The shape of the graph is similar to that produced by Alex's function, but clearly there are differences.
Additional note
The results from Alex's function match exactly the results from here:
MathGroup archive: implementation of Granger causality tests in Mathematica
dated Jan 2006, by Darren Glosemeyer, Wolfram Research.
(Runs in version 7 but not 10.4, requiring legacy Statistics package.)
Further reading
- Chickens, Eggs, and Causality, or Which Came First?
- Investigating Causal Relations by Econometric Models and Cross-spectral Methods
- Granger Causality: Theory and Applications (Guo, Ladroue, Feng)
I've installed the package, ?GrangerCausalityTest' gives
GrangerCausalityTest[dat, lag] returns a p-value for the null hypothesis that the first element in dat does not cause the second element in dat.
We remind the definition of the p-value (from Wikipedia):
the p-value is widely used in statistical hypothesis testing, specifically in null hypothesis significance testing. In this method, as part of experimental design, before performing the experiment, one first chooses a model (the null hypothesis) and a threshold value for p, called the significance level of the test, traditionally 5% or 1% and denoted as α. If the p-value is less than or equal to the chosen significance level (α), the test suggests that the observed data is inconsistent with the null hypothesis, so the null hypothesis must be rejected. However, that does not prove that the tested hypothesis is true. Nonetheless, it helps to clarify that p-values should not be confused with probability on hypothesis (as is done in Bayesian Hypothesis Testing) such as Pr(H|X), the probability of the hypothesis given the data, or Pr(H), the probability of the hypothesis being true, or Pr(X), the probability of observing the given data.

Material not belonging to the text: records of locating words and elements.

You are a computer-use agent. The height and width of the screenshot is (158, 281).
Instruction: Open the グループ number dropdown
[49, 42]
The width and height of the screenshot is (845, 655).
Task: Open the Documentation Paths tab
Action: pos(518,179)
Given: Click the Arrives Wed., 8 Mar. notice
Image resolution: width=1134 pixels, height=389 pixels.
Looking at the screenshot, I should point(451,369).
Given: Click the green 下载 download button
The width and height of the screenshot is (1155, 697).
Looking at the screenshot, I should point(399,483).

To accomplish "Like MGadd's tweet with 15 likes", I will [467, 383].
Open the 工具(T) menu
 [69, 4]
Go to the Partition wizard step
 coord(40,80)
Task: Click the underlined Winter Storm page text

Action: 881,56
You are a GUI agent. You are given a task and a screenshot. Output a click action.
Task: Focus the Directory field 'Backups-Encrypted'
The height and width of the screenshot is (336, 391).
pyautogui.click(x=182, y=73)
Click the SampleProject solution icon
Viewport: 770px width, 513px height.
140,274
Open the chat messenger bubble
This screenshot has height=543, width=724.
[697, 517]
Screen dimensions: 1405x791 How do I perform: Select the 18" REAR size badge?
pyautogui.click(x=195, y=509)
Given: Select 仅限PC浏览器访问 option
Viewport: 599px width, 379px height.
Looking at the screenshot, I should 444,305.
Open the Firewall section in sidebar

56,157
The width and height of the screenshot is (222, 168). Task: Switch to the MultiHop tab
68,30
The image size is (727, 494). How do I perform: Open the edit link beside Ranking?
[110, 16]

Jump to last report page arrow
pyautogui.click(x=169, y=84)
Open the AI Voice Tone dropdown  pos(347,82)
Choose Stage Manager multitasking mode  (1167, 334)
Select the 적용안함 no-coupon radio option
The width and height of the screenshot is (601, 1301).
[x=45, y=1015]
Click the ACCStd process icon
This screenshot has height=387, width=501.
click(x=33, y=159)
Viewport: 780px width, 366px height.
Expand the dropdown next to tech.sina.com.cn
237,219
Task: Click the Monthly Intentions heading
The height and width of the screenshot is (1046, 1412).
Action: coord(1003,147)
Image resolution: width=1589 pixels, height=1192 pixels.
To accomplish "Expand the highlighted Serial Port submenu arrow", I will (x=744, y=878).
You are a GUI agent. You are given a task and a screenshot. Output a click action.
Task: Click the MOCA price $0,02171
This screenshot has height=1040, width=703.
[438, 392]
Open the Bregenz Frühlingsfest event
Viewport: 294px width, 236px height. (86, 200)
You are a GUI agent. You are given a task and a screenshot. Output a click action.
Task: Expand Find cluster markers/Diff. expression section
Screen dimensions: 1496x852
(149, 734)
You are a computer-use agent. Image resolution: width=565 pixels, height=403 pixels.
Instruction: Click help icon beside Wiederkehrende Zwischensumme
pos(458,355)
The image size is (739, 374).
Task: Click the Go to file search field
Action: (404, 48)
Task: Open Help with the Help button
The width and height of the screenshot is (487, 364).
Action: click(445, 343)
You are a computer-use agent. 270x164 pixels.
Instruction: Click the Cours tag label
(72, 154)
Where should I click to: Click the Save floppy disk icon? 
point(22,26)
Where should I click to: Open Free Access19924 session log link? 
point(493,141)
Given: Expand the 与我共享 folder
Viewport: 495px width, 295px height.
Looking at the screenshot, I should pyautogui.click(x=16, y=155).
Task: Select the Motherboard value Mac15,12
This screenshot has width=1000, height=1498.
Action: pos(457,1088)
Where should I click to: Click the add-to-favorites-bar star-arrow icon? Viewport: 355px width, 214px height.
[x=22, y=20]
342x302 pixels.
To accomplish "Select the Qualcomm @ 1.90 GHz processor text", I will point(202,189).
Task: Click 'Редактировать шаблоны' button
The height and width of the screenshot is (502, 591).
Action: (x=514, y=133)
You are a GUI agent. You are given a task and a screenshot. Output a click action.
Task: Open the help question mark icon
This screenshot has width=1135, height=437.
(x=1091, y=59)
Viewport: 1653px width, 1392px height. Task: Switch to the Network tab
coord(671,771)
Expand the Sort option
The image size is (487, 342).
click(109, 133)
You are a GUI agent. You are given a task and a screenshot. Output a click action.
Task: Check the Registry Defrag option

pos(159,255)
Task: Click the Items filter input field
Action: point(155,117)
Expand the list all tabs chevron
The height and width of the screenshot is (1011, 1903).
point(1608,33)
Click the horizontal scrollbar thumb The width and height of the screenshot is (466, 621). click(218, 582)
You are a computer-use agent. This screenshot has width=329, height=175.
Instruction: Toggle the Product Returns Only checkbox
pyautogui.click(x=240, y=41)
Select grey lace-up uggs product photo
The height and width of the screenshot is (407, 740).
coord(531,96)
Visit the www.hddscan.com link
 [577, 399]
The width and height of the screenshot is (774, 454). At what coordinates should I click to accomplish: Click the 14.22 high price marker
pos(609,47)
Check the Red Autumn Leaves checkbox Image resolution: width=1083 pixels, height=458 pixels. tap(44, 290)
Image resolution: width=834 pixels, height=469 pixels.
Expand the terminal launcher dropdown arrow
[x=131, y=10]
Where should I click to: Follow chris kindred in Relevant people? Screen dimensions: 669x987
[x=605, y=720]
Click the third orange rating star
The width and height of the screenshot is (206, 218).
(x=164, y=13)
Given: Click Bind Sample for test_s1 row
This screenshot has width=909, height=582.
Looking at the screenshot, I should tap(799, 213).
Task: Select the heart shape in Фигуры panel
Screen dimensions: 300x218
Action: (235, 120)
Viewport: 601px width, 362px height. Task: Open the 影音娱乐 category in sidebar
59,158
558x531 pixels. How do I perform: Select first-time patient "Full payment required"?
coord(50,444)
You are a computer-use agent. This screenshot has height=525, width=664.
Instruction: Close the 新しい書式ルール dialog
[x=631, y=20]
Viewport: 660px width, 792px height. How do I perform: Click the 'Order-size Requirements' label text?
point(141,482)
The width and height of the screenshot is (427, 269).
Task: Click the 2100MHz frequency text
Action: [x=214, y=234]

I tested with synthetic data the above function. Let's set α=5%. Therefore, if the output of GrangerCausalityTest[dat, lag] is <0.05, then we reject the hypothesis that the first element in dat does not cause the second element in dat. On the other hand if the output is > 0.05, then the we cannot reject the hypothesis that the first element in dat does not cause the second element in dat.
First I've generated two time-series (ts1,ts2), with unilateral causation ts1 -> ts2, i.e. the first time series causes the second one, but not viceversa.
ts1=Range[1,100];
ts2=Table[x + RandomReal[{-x/3, x/3}], {x, ts1}];
Applying GrangerCausality Test on these data, I found:
In[1]:= GrangerCausalityTest[Transpose[{ts2, ts1}], 1]
Out[1]= 1
In[2]:= GrangerCausalityTest[Transpose[{ts1, ts2}], 1]
Out[2]= 1.11022*10^-15
Thus, as the help function explains, the results should be interpreted as
The null hypothesis that ts2 does not cause ts1 is not rejected. Indeed, this is consistent with our generated data, as we have impose an unilateral causation ts1 -> ts2
The null hypothesis that ts1 does not cause ts2 is rejected. Indeed we know that ts1->ts2.
Therefore, with respect the coffee example above, the correct interpretation of the result is
The Granger causality test gives no evidence of causality from the price of Arabica coffee to the price of Robusta coffee, and vice versa.